■ **GIVEN TEXT**
══════════

Photo: John Riley / Metro Weekly

Hernandez was later treated by EMTs for what she believes will turn out to be a sprained ankle sustained during the chaos. But despite the saddening and abrupt end to the parade, she said she’ll still come back in future years.

“I’m not gonna be not gay because something happened,” she said.

Michael Loyola, 36, of D.C., was standing on P Street NW across from CVS pharmacy on the circle’s western edge when he heard a loud commotion.

“I just saw people running away, yelling. Everybody around me stopped, and said ‘What’s going on?'” said Loyola. “People started saying, ‘It’s a shooting, it’s a shooting.’ So we all freaked out and ran away.”

Loyola and fellow parade-goers crouched behind the small building at 9 Dupont Circle NW that serves as a bus stop for charter buses.

In the chaos, he lost his phone, and had look for a landline to call his partner and let him know he was all right.

Dana Montfort, an EMS technician from Southern Maryland, was standing with her friend, Christian Holloway, just behind a barrier on the southwestern side of Dupont Circle Park, across from the CVS, when the chaos broke out.

Photo: John Riley / Metro Weekly

“We were enjoying the parade, and we heard about five or six pops,” Manafort said. “We turned around in the direction where the pops came from. Everybody was screaming, and it was coming from the middle of the circle, by the statue. Everybody started running, the fences were coming down, people were screaming, we followed the rest of the crowd down to New Hampshire Avenue, and as we’re running, we hear five or six more pops.”

══════════

■ **ENTRIES PROVIDED**
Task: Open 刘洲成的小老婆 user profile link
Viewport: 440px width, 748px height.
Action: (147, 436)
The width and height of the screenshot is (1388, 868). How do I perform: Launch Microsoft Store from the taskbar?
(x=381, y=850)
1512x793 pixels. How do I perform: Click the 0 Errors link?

══════════

■ **QUESTIONS ON THE MATERIAL**
1) According to the parade report, what injury does Hernandez believe she got during the chaos?
2) From the parade report, output the passage starting at "Michael Loyola, 36, of" and ending at "chaos broke out.".
3) In the parade report, why did Loyola have to find a landline?

■ **ANSWERS TO THE PROBLEMS**
1) A sprained ankle.

2)
Michael Loyola, 36, of D.C., was standing on P Street NW across from CVS pharmacy on the circle’s western edge when he heard a loud commotion.

“I just saw people running away, yelling. Everybody around me stopped, and said ‘What’s going on?'” said Loyola. “People started saying, ‘It’s a shooting, it’s a shooting.’ So we all freaked out and ran away.”

Loyola and fellow parade-goers crouched behind the small building at 9 Dupont Circle NW that serves as a bus stop for charter buses.

In the chaos, he lost his phone, and had look for a landline to call his partner and let him know he was all right.

Dana Montfort, an EMS technician from Southern Maryland, was standing with her friend, Christian Holloway, just behind a barrier on the southwestern side of Dupont Circle Park, across from the CVS, when the chaos broke out.

3) He lost his phone in the chaos. He needed a landline to call his partner and let him know he was all right.